Why scaling remains difficult
Bradford zeroes in on four issues that explain why this competitiveness problem persists: market fragmentation, capital, risk culture, and talent.
She has already pointed to fragmentation as a core constraint. Capital is another. “European companies do well in early funding rounds, but when they need larger amounts of capital, they often turn to US investors or get acquired.”
Risk culture also plays a role. “In Europe, if you fail, you’re often done. It’s very hard to raise money again.”
She contrasts this with the United States. “In the US, failure is part of the model. After bankruptcy, investors may still back you if you’re working on something ambitious.”
Talent flows reinforce the gap. “Europe is losing talent to the US, where the capital, top universities, and concentration of talent are.”
Taken together, these factors describe a system where innovation exists, but scaling remains constrained.

Anu Bradford is the Henry L. Moses professor of law and international organization at Columbia Law School and director of its European Legal Studies Center. Her research focuses on international trade law, EU law, and antitrust.
A world without a dominant model
The global environment is also shifting. The expectation that one model of technology governance will prevail is fading.

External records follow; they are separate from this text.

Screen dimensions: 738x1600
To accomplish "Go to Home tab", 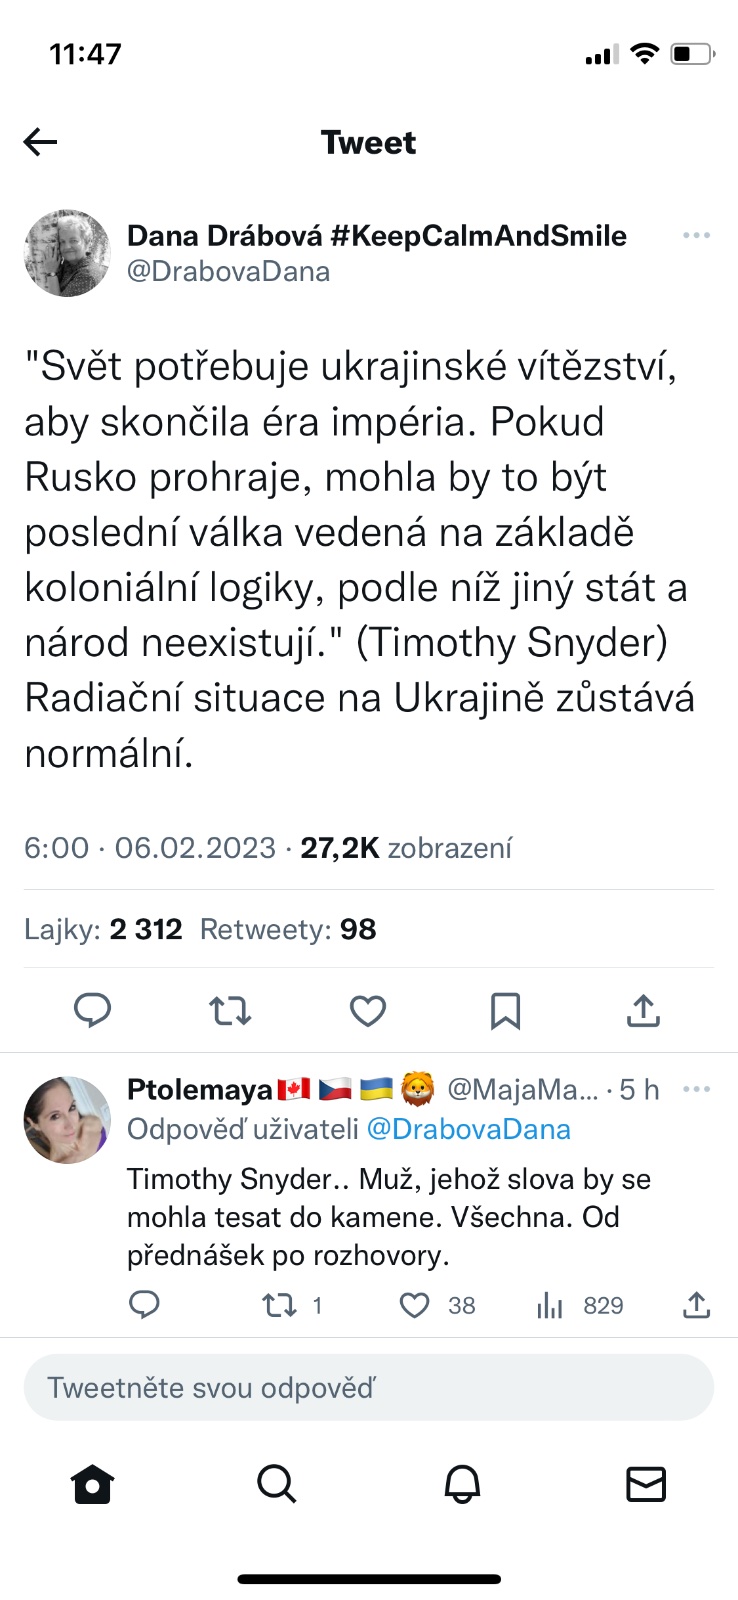I will [x=93, y=1485].
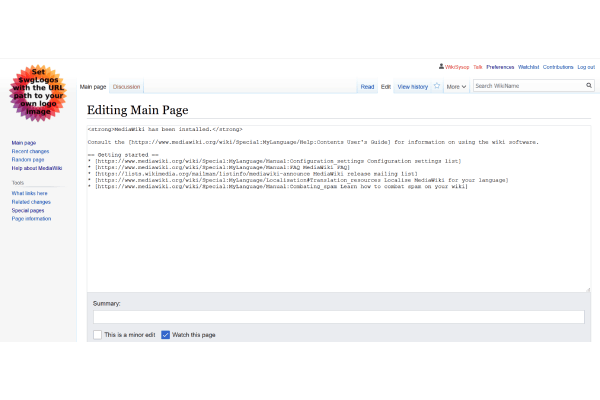Open Preferences link
600x400 pixels.
coord(500,67)
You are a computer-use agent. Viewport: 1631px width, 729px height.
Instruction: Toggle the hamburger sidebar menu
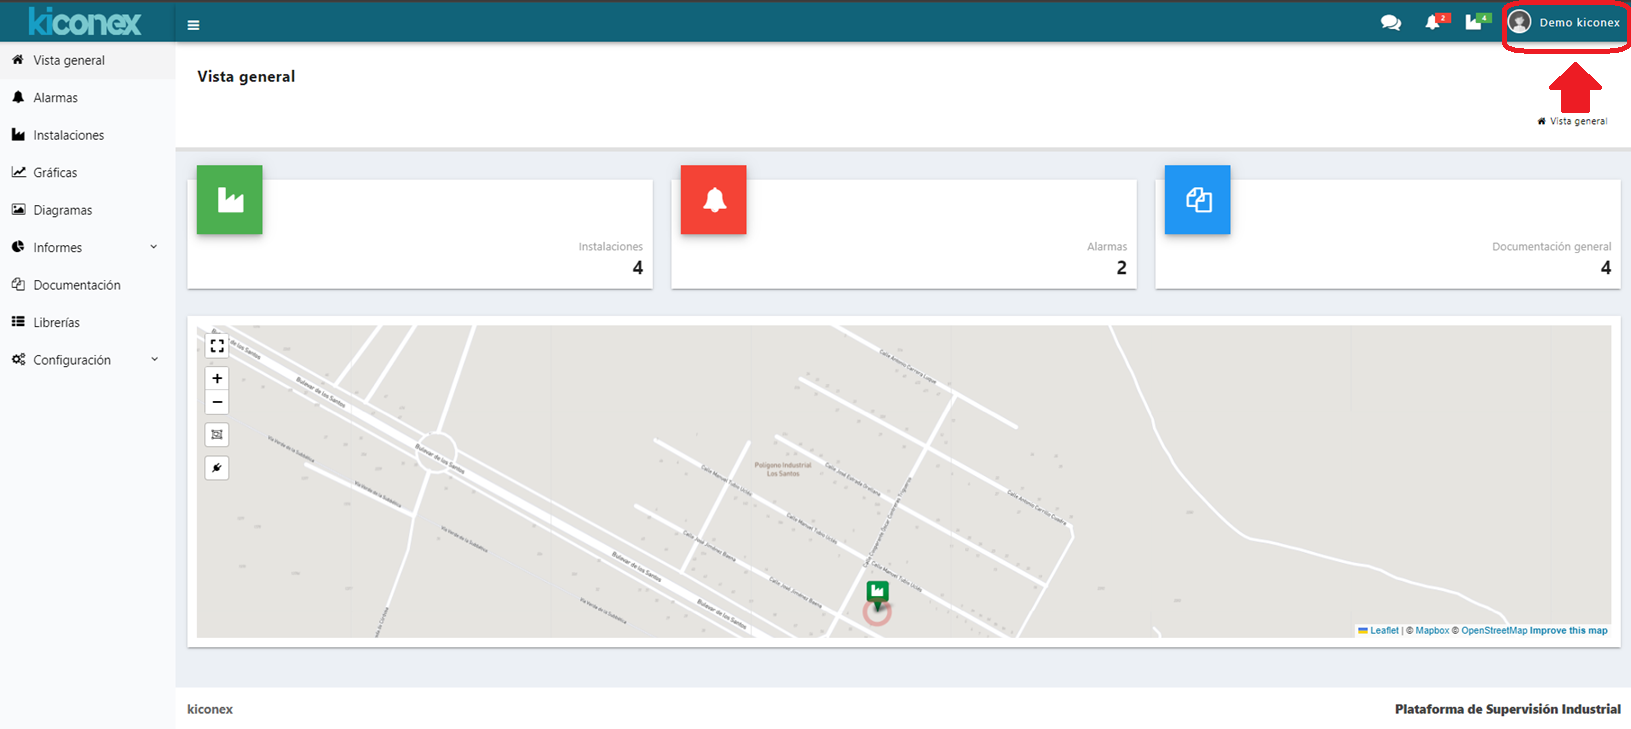click(x=193, y=25)
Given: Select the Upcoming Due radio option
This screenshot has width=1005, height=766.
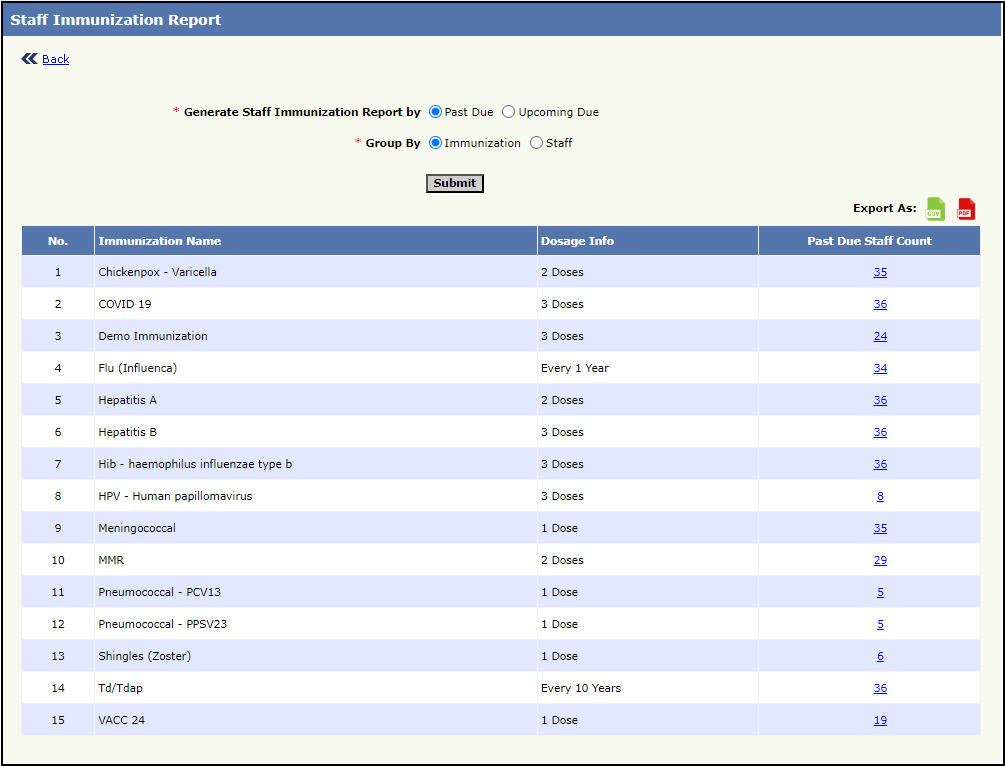Looking at the screenshot, I should tap(509, 112).
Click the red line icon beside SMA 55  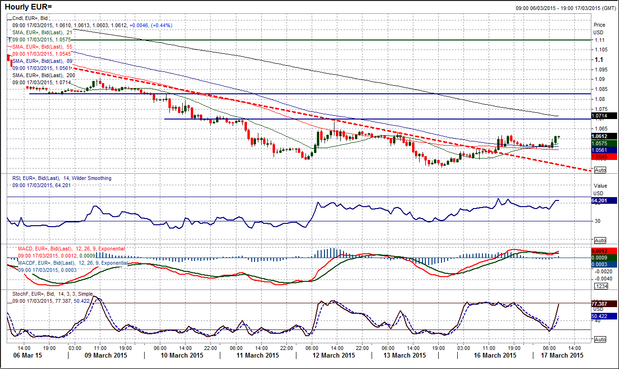point(9,47)
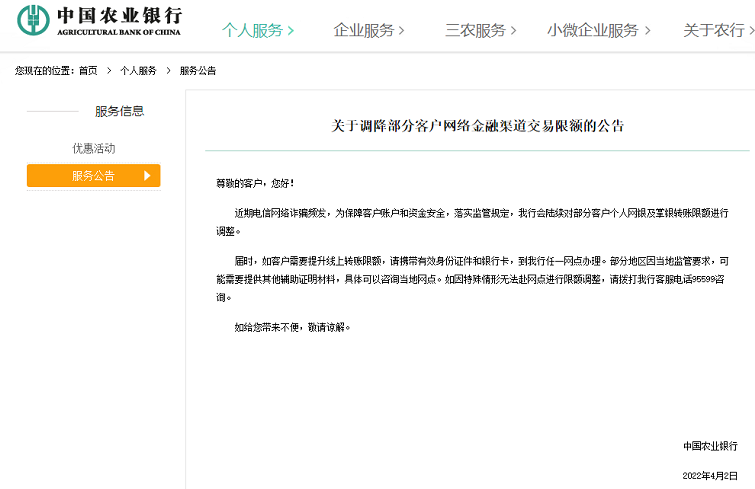Screen dimensions: 755x489
Task: Expand the chevron next to 企业服务
Action: click(x=402, y=31)
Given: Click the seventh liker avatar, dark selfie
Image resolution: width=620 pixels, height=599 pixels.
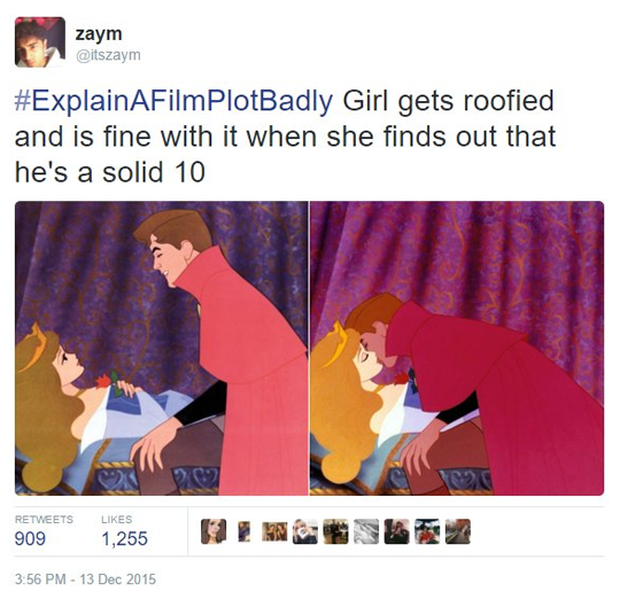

“There won’t be a single regulatory model that becomes global.” Bradford explores this dynamic in Digital Empires, where she outlines competing American, Chinese, and European approaches to regulating technology.
In the interview, she notes that each model faces its own pressures. “They’re all having a moment, but also facing headwinds.”
The result is not convergence, but coexistence.
The rise of tech sovereignty
For companies, this fragmentation is already reshaping strategy.
“Tech companies are now expected to offer sovereign solutions, where governments retain control over data and operations.”
Meeting those expectations often requires duplication. “That means replicating infrastructure, like building data centers in different parts of the world.”
Global operations are becoming less uniform and more complex, as firms adapt to political and regulatory demands.
Leaders as geopolitical actors
This environment is changing what leadership requires.
“Leaders need to understand geopolitics. In many ways, they have to become diplomats.”
Executives are no longer navigating markets alone. Regulation, security concerns, and political expectations increasingly shape strategic decisions.
Bradford also emphasizes the importance of consistency. “You need to be agile, but also clear about your principles. Companies need to communicate who they are and how they make decisions.”
Europe’s unfinished agenda
Amid global complexity, Bradford returns to Europe’s internal challenges. “The digital single market should be the number one priority.”
She also highlights the need to improve how regulation is implemented. “We need to avoid overlaps and inconsistencies.”
The issue, in her view, is not whether Europe regulates too much, but whether it has built the conditions that allow companies to scale. For Nordic firms, the implications are direct. Their home markets are small, making European scale essential, yet difficult to achieve.
This question of scale also shapes how Bradford views the AI debate. She pushes back against the idea of it as a race to be won. “There won’t be a single country or company that wins the AI race.”
Instead, she shifts the focus to where value is created. The more important question is not who builds the most advanced models, but who applies them effectively. The real gains come from adoption and use, not necessarily just from dominating the underlying technology.
What emerges is a more complex environment, where competitiveness depends on structural reform at home and the ability to navigate a fragmented global system.